The early history of the Ottoman Empire is littered with succession wars between rival sons of the deceased sultan. It was common for a new sultan to have his brothers killed, including infants, sometimes dozens of them at once. This practice reduced the number of claimants to the throne, leading to several occasions where the Ottoman line seemed destined to end. The confinement of heirs provided security for an incumbent sultan and continuity of the dynasty.

==First use==
When Ahmed I died in 1617, his eldest son Osman II was only 13 years old, and for the first time in 14 generations, the Imperial Council altered succession so that the late sultan's 25-year-old brother acceded to the throne as Mustafa I. He was deposed (for the first time) the following year and became the first inmate of the Kafes although he and other princes throughout the preceding generations had been sequestered in various other places of comfortable confinement.

==Rule of seniority==
The next time there was a succession choice between a son or younger brother was in 1687 and the brother was again preferred. Thereafter, agnatic seniority was adopted as the rule of succession in the House of Osman so that all males within an older generation were exhausted before the succession of the eldest male in the next generation. This rule has also been largely adopted by other Islamic kingdoms.

It became common to confine brothers, cousins and nephews to the Kafes, generally not later than when they left the harem (women's quarters) at puberty. This also marked the end of their education and many sultans came to the throne ill-prepared to be rulers, without any experience of government or affairs outside the Kafes. They had only the company of slaves and women of the harems, and occasionally a deposed sultan.

The degree of confinement varied from reign to reign. Abdülaziz (1861–1876) confined his nephews to the Kafes when he succeeded his half-brother Abdülmecid I, their father, on the throne, but allowed them some freedom. He took his two eldest nephews with him when he traveled to Europe in 1867. At different times, it was the policy to ensure that inmates of the Kafes were only assigned barren concubines. Consequently, some sultans did not produce sons until they acceded to the throne. These sons, by virtue of their youth at the time of their fathers' deaths, ensured that the rule of elderness became so entrenched that sometimes the son of a sultan was confined during the reigns of cousins and older brothers before acceding to his father's throne.

Some inmates of the Kafes grew old and died there before they had the opportunity to succeed to the throne. Confinement in the Kafes had a great impact on the personalities of the captives and many of them developed psychological disorders. At least one deposed sultan and one heir committed suicide in the Kafes.

==Later years==
The last Ottoman sultan, Mehmet VI Vahidettin (1918–1922) was 56 when he came to the throne and had been either in the harem or the Kafes his whole life. He was confined to the Kafes by his uncle (Abdülaziz) and had stayed there during the reigns of his three older brothers. It was the longest and last confinement of a sultan by his predecessors.

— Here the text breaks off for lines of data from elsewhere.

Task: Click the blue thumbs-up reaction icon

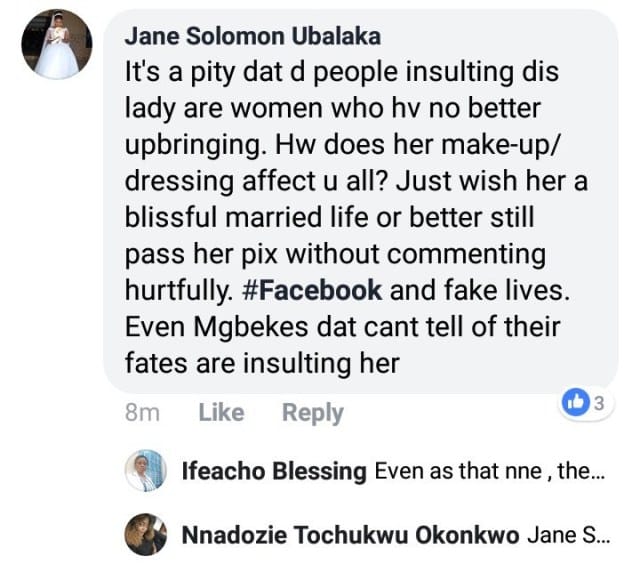Action: pos(576,404)
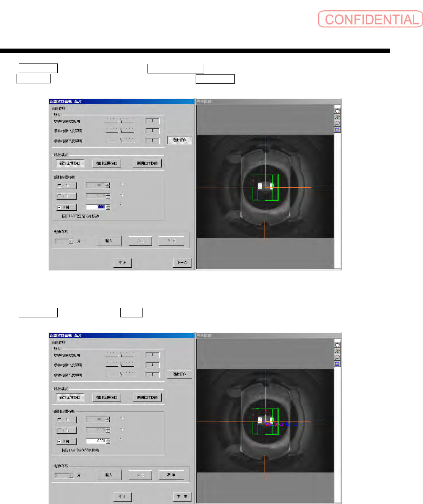
Task: Click zoom-out magnifier in upper part viewer
Action: [x=337, y=123]
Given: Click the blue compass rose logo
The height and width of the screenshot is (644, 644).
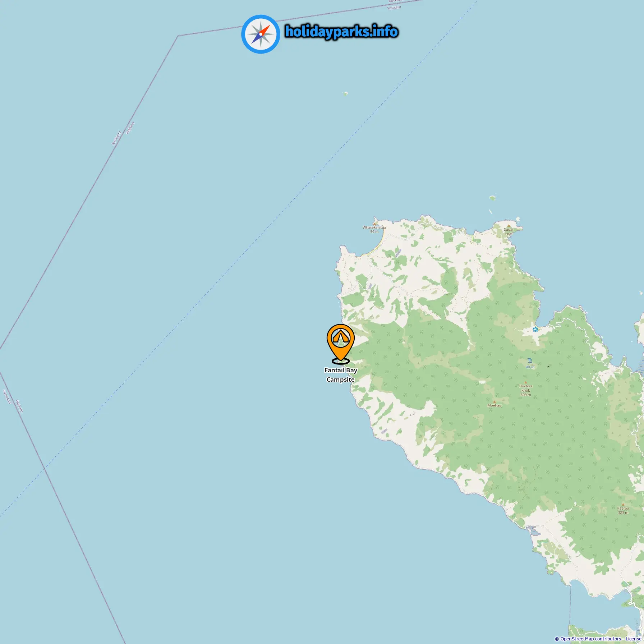Looking at the screenshot, I should point(261,34).
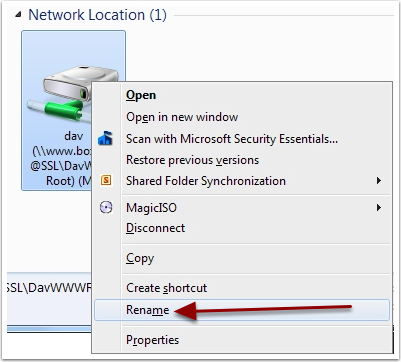Collapse the Network Location group triangle
Image resolution: width=401 pixels, height=362 pixels.
[x=18, y=15]
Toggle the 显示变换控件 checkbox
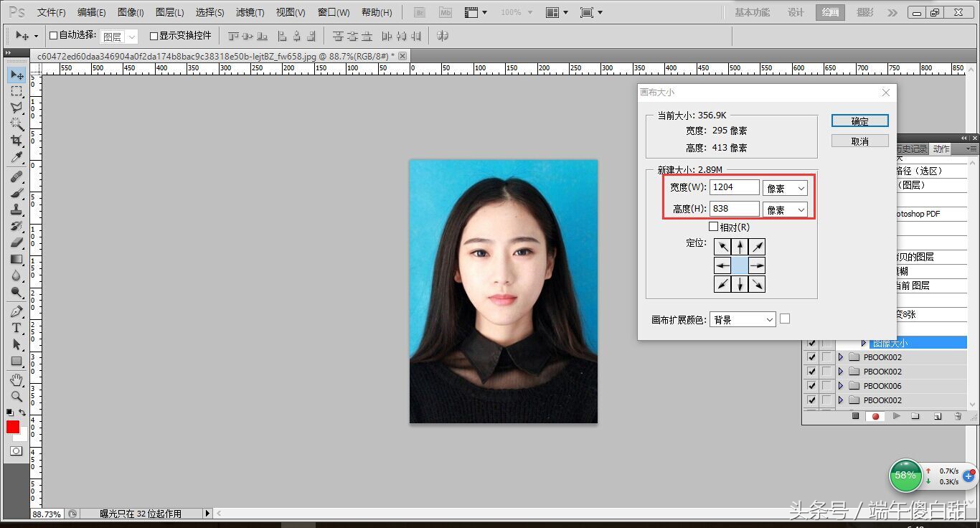Screen dimensions: 980x528 (x=154, y=36)
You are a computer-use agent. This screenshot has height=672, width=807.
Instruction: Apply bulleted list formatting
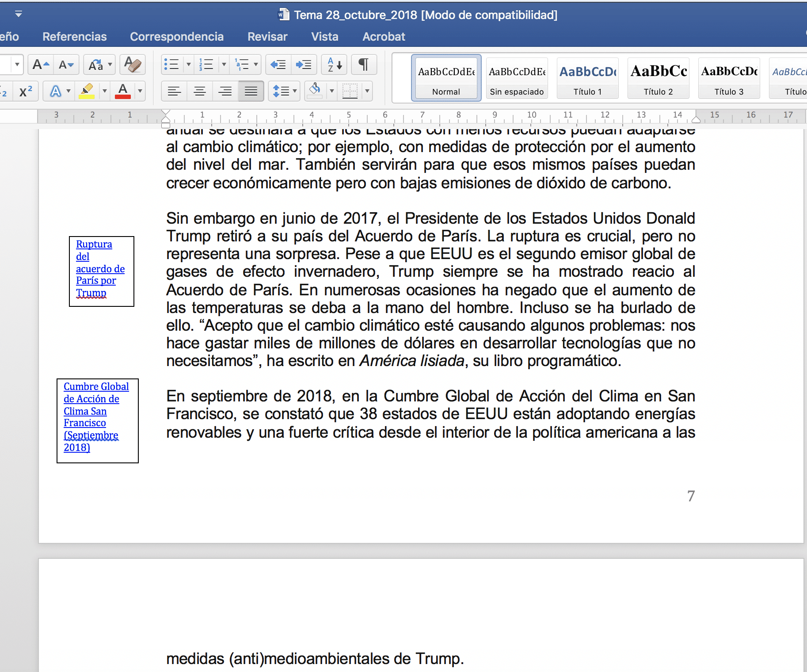pyautogui.click(x=171, y=65)
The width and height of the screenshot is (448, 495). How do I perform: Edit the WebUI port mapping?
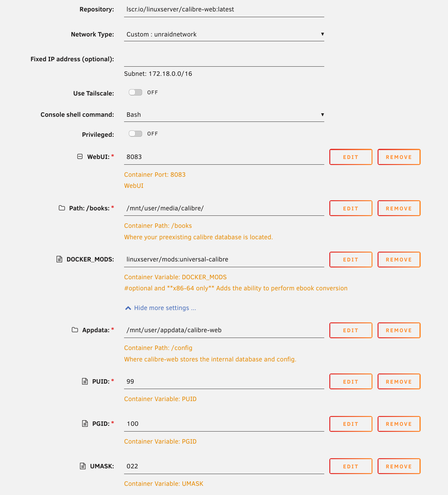click(351, 157)
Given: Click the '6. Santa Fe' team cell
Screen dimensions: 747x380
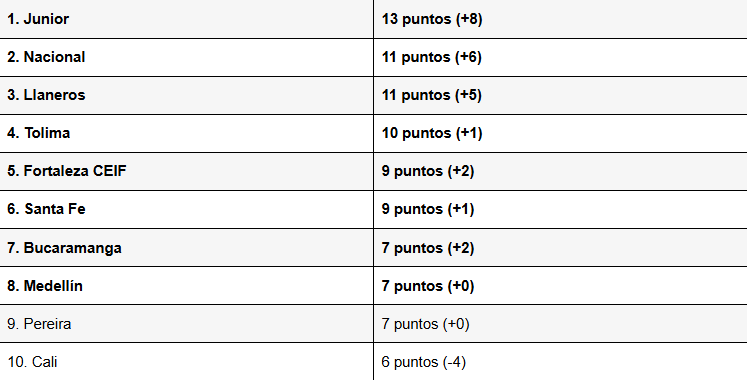Looking at the screenshot, I should pyautogui.click(x=186, y=210).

By the later years of the Ottoman dynasty, the Kafes had become a metaphor for the confinement of princes rather than the actual place where they were confined. The heir of the last sultan had apartments in the Dolmabahçe Palace, on the Bosphorus, where the sultan also lived. The last sultan's deposed older brother Abdul Hamid II was confined in rooms of his own choosing at Beylerbeyi Palace in his final years and died there in 1918. The Topkapı Palace, the original location of the Kafes, had by then long fallen into disuse.